Aim of the task
Whenever a line in the data holds the string "will", copy that line.

Data
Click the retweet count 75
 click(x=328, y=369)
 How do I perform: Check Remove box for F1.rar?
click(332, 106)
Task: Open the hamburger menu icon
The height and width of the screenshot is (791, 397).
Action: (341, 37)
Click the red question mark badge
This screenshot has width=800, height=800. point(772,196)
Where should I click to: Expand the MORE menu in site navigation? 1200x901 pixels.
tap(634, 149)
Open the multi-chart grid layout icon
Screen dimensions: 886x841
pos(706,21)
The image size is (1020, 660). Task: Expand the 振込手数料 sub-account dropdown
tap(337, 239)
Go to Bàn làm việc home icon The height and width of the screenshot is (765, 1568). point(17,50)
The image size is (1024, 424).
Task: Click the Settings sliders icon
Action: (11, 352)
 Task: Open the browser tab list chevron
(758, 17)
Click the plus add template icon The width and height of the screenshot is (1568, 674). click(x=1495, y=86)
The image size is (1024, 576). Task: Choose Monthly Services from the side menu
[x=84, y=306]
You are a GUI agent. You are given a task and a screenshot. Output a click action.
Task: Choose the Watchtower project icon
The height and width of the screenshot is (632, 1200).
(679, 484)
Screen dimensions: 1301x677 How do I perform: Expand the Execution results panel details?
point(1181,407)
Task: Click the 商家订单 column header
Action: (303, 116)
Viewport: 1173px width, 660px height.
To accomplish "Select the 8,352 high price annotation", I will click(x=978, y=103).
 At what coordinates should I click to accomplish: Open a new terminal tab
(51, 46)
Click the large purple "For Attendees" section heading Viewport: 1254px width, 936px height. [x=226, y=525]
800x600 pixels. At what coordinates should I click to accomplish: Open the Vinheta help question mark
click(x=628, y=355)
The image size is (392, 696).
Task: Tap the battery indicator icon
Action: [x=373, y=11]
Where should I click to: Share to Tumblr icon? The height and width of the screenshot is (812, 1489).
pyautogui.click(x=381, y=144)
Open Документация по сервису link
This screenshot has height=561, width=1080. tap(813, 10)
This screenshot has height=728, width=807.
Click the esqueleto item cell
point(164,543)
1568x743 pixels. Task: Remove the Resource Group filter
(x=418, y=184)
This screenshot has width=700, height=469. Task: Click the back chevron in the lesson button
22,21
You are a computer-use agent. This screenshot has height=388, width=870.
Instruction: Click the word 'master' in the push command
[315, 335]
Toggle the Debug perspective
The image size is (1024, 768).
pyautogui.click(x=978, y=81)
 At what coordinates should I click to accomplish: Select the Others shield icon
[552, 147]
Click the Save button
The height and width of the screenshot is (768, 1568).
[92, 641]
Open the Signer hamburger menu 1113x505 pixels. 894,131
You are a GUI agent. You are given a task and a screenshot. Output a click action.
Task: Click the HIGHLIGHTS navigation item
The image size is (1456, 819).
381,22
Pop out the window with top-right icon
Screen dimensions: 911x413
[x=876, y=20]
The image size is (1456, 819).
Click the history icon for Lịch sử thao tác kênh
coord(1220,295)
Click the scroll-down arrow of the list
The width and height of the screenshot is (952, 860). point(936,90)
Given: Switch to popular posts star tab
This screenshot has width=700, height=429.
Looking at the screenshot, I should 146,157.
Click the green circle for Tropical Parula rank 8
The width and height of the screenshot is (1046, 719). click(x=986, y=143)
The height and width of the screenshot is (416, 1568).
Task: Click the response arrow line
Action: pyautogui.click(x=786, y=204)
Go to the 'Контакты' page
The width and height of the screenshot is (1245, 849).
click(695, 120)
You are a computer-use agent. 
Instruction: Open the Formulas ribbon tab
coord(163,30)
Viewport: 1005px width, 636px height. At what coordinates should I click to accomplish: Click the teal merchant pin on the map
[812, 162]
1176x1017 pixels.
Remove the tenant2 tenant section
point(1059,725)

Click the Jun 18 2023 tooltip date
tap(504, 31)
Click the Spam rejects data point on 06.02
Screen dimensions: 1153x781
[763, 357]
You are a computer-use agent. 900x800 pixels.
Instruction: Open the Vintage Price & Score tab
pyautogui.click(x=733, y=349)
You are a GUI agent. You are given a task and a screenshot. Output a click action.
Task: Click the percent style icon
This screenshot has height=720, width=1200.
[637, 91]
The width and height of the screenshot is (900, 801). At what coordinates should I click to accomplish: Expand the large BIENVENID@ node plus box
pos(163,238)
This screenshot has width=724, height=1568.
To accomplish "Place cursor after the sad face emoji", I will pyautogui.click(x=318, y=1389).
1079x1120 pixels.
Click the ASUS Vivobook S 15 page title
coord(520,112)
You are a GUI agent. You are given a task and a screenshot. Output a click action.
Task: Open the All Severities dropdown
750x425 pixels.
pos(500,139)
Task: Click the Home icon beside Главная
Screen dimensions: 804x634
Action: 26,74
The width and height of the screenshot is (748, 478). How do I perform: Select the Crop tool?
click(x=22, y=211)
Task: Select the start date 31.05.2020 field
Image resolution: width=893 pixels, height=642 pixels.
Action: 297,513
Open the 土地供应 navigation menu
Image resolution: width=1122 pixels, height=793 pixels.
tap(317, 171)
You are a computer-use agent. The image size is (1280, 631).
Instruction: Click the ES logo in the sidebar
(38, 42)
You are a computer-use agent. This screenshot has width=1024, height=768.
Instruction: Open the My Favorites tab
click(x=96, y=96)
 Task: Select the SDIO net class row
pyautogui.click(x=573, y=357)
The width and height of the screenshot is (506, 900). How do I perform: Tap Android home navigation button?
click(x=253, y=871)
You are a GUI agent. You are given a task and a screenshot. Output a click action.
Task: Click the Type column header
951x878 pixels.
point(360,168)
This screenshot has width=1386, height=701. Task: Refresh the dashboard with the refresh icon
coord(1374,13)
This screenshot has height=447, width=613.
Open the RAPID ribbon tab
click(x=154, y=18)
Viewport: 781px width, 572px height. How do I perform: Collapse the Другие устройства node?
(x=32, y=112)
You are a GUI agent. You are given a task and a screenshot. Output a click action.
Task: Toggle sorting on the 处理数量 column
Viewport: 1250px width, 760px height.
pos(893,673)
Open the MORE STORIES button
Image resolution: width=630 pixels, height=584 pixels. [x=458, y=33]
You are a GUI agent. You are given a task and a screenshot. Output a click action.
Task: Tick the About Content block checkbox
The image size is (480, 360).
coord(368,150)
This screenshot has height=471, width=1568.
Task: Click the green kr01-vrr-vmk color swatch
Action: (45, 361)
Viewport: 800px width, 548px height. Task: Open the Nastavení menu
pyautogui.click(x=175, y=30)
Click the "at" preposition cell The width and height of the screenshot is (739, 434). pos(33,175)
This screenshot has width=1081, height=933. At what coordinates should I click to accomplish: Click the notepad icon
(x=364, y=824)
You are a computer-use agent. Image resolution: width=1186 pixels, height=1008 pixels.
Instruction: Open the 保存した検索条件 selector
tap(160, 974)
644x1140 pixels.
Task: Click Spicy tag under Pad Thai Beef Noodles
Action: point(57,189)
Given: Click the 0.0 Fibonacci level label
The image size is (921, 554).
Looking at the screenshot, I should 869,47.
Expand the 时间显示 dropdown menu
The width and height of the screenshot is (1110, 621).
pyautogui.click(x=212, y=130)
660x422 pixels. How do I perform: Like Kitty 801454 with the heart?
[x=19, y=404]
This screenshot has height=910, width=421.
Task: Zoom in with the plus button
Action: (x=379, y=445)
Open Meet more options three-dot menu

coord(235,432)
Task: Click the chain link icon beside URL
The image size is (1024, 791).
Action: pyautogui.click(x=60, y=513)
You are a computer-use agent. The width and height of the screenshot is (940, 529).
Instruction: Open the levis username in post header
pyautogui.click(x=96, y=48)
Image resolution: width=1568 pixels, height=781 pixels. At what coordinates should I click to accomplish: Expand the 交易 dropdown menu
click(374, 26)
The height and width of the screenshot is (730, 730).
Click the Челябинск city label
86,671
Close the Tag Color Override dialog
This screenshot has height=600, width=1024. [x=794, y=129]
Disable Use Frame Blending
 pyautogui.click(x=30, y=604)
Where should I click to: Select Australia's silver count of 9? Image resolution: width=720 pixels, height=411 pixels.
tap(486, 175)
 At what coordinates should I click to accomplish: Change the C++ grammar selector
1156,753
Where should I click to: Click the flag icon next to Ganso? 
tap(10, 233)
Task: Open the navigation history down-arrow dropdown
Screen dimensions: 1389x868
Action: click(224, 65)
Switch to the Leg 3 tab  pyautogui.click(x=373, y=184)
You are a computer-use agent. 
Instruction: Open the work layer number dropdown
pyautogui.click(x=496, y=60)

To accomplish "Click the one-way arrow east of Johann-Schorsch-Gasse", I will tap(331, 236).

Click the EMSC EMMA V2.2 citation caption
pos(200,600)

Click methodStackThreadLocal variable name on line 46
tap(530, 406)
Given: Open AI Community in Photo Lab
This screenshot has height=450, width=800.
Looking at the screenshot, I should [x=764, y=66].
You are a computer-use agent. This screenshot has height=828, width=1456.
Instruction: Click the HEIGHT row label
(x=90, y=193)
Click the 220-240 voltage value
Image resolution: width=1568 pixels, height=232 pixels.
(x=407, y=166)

Answer box
To accomplish "Select the 8,352 high price annotation", I will click(x=978, y=103).
To accomplish "Place cursor after the sad face emoji", I will pyautogui.click(x=318, y=1389).
To accomplish "Click the one-way arrow east of Johann-Schorsch-Gasse", I will tap(331, 236).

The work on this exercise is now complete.